Iraqi Kurdistan oil exports to resume after delays
The spokesperson for the Iraqi government, Basem Al-Awadi, said on Monday that oil exports from the Kurdistan region of Iraq to Turkey via a pipeline that has been closed for more than a year will take longer to resume.
In a statement to reporters in Baghdad, Al-Awadi explained that talks between oil companies operating in Iraqi Kurdistan and the Iraqi government are expected to take some time, particularly since Baghdad is attempting to establish a direct relationship in terms of production quantities, exports, and prices, according to Bloomberg News.
The shutdown of the pipeline that goes to the port of Ceyhan in Turkey took away around 500,000 barrels of oil per day from international markets.
Al-Awadi stated that Turkey is ready to receive Iraqi oil from oilfields in Iraqi Kurdistan, adding that there is no problem in the export process through the port of Ceyhan.

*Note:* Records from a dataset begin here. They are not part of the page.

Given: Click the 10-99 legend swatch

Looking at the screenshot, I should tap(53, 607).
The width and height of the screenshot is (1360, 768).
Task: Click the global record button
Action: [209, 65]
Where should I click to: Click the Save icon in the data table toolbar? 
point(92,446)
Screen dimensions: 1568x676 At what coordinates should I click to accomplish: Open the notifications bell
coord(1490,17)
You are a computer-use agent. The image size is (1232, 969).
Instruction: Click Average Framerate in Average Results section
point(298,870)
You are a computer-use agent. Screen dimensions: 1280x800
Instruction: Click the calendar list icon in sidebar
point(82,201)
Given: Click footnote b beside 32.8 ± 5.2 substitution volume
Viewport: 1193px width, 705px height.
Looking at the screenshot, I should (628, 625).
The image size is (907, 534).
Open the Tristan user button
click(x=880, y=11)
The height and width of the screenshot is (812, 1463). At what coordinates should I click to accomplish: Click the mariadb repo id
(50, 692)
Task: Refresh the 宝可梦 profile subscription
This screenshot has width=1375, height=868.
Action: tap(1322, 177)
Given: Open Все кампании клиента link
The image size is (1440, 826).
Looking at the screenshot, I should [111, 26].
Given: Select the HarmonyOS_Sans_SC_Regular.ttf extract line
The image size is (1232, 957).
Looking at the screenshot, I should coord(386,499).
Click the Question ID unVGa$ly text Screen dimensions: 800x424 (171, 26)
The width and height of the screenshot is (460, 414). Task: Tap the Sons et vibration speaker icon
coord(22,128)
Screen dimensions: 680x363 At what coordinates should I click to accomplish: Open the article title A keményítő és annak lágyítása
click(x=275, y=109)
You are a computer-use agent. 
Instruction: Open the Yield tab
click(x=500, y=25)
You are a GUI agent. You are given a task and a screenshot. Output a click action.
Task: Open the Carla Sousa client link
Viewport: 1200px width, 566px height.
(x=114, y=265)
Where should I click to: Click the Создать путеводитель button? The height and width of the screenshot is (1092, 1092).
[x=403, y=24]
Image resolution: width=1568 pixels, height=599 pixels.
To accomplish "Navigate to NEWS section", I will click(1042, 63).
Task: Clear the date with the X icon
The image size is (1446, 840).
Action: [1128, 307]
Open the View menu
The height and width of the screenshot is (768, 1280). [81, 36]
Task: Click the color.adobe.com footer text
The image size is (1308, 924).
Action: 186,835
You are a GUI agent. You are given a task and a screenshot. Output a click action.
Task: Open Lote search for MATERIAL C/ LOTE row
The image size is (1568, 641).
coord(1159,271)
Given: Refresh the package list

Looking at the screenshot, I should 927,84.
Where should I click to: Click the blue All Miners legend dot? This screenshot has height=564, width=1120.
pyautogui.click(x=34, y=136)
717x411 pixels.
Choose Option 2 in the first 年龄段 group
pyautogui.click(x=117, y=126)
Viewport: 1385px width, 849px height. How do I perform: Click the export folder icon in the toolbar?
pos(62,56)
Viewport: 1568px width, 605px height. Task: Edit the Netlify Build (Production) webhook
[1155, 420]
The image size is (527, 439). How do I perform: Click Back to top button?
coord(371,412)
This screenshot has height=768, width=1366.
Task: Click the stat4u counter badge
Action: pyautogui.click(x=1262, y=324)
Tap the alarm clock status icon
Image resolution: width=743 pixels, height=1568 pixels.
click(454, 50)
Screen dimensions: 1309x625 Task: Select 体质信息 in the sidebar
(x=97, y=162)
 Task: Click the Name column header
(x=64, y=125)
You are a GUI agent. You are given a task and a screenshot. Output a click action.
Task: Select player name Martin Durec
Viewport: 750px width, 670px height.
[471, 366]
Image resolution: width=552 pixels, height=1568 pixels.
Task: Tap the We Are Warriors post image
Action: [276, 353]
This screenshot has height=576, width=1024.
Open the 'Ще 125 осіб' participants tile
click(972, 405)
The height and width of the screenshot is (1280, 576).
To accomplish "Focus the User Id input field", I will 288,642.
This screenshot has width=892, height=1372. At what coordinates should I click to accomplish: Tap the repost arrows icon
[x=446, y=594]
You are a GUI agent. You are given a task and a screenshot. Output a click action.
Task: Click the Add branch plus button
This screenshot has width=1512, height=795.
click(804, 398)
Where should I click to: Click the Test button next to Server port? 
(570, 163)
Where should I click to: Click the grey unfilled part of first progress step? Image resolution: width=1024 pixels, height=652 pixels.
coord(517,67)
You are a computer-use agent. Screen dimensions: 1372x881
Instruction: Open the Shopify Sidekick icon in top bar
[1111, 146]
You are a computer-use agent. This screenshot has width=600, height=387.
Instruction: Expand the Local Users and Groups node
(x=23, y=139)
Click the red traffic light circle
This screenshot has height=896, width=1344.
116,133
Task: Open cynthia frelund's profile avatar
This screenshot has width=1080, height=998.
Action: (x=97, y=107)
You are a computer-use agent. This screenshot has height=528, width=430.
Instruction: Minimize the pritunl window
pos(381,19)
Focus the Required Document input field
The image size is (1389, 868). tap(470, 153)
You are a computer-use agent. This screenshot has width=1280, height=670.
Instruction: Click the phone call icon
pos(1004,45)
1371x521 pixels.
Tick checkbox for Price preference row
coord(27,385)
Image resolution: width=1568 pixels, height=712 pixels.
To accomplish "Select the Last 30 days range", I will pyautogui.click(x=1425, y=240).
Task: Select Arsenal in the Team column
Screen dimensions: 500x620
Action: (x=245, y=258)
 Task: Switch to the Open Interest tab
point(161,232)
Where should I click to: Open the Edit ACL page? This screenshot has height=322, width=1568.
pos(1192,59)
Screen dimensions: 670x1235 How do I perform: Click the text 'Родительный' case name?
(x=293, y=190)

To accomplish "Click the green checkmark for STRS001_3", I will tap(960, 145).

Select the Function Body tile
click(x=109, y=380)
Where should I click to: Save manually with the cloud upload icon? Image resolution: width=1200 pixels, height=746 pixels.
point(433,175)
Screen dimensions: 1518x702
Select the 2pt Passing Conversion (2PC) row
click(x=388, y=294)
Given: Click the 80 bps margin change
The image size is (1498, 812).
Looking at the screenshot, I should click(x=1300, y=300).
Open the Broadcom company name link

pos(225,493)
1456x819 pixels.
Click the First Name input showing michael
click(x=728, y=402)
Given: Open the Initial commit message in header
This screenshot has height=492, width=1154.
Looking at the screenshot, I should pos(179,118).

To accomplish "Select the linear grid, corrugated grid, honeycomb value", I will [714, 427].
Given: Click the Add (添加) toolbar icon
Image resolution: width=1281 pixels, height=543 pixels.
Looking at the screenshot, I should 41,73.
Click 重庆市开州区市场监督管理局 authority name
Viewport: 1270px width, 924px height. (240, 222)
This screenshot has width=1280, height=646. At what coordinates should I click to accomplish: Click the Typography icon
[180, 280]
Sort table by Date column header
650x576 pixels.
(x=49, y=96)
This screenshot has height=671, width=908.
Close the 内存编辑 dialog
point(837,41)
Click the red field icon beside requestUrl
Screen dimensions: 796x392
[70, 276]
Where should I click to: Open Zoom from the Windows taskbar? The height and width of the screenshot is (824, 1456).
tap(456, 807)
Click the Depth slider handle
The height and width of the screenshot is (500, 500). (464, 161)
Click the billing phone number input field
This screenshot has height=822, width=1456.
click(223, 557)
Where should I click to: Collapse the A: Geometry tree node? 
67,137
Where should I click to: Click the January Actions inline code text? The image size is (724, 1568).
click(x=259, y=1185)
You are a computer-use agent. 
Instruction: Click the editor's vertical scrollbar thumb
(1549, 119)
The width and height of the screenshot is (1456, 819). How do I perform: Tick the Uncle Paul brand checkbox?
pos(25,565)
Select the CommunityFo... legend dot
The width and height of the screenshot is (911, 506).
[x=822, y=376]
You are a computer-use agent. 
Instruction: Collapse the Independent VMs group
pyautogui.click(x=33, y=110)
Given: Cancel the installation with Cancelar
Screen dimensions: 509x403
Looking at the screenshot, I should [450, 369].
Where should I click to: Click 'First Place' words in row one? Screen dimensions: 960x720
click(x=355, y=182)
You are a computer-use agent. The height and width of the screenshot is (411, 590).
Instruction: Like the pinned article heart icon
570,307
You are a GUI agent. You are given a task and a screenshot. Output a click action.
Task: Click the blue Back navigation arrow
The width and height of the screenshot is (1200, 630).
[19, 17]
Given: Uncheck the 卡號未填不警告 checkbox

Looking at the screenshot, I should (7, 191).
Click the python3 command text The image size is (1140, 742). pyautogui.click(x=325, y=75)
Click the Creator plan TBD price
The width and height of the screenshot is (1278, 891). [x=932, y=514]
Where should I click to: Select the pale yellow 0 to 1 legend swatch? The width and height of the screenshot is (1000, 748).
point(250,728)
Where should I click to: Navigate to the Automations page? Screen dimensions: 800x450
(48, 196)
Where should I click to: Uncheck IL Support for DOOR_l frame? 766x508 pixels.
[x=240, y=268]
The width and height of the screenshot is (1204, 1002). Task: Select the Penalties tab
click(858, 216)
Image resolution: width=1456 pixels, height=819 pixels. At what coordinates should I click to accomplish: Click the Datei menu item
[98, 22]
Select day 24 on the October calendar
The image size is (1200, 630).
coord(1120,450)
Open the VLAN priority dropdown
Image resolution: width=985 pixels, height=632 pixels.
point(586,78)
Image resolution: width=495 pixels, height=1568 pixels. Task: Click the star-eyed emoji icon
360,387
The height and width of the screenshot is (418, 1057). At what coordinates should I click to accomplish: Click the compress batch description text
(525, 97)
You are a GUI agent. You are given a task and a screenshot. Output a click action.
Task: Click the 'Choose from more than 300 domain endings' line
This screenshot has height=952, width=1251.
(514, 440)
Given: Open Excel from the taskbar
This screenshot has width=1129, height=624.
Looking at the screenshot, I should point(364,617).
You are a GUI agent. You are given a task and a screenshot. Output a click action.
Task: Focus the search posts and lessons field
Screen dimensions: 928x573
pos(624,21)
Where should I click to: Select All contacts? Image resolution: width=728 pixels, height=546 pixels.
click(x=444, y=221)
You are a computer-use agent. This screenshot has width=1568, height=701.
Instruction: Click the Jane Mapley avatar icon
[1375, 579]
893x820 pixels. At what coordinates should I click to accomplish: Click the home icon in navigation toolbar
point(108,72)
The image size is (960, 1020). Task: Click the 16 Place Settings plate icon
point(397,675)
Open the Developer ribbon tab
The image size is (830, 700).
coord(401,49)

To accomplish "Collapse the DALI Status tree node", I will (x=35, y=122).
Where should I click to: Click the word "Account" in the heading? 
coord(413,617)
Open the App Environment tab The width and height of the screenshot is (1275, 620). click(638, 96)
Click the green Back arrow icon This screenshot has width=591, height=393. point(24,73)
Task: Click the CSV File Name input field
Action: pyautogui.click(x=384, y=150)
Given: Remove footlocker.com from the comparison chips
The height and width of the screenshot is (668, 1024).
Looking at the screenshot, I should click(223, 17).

The Iraqi official clarified that the issue needs to be resolved between Kurdistan, foreign oil companies operating there, and the Ministry of Oil in Baghdad.
The Iraqi Minister of Oil, Hayan Abdul-Ghani, revealed earlier this month that Baghdad and Erbil are in negotiations over the resumption of oil exports from northern Iraq.
“We are going to resume oil exports from Iraqi Kurdistan’s oilfields,” Abdul-Ghani told Kurdistan24 News.
Abdul-Ghani explained that the federal government in Baghdad requested the Kurdistan Regional Government (KRG) to hand over oil produced in northern Iraq to the State Organization for Marketing of Oil (SOMO) to be able to resume northern oil exports through Turkey, according to Rudaw News.
“We communicated with the KRG to hand over northern oil production to SOMO to be exported to the Turkish port of Ceyhan via the pipeline connecting Iraq and Turkey,” the Iraqi Oil Minister illustrated.
Turkey stopped receiving oil flows from the Kurdistan region of Iraq on March 25, 2023, following an arbitration decision issued by the International Chamber of Commerce (ICC) in Paris.
The decision obliged Turkey to pay Baghdad $1.5 billion in compensation for damages caused by the KRG’s export of oil without permission from the federal government in Baghdad between 2014 and 2018.
The KRG began exporting crude oil independently in 2013, a step Baghdad considered illegal.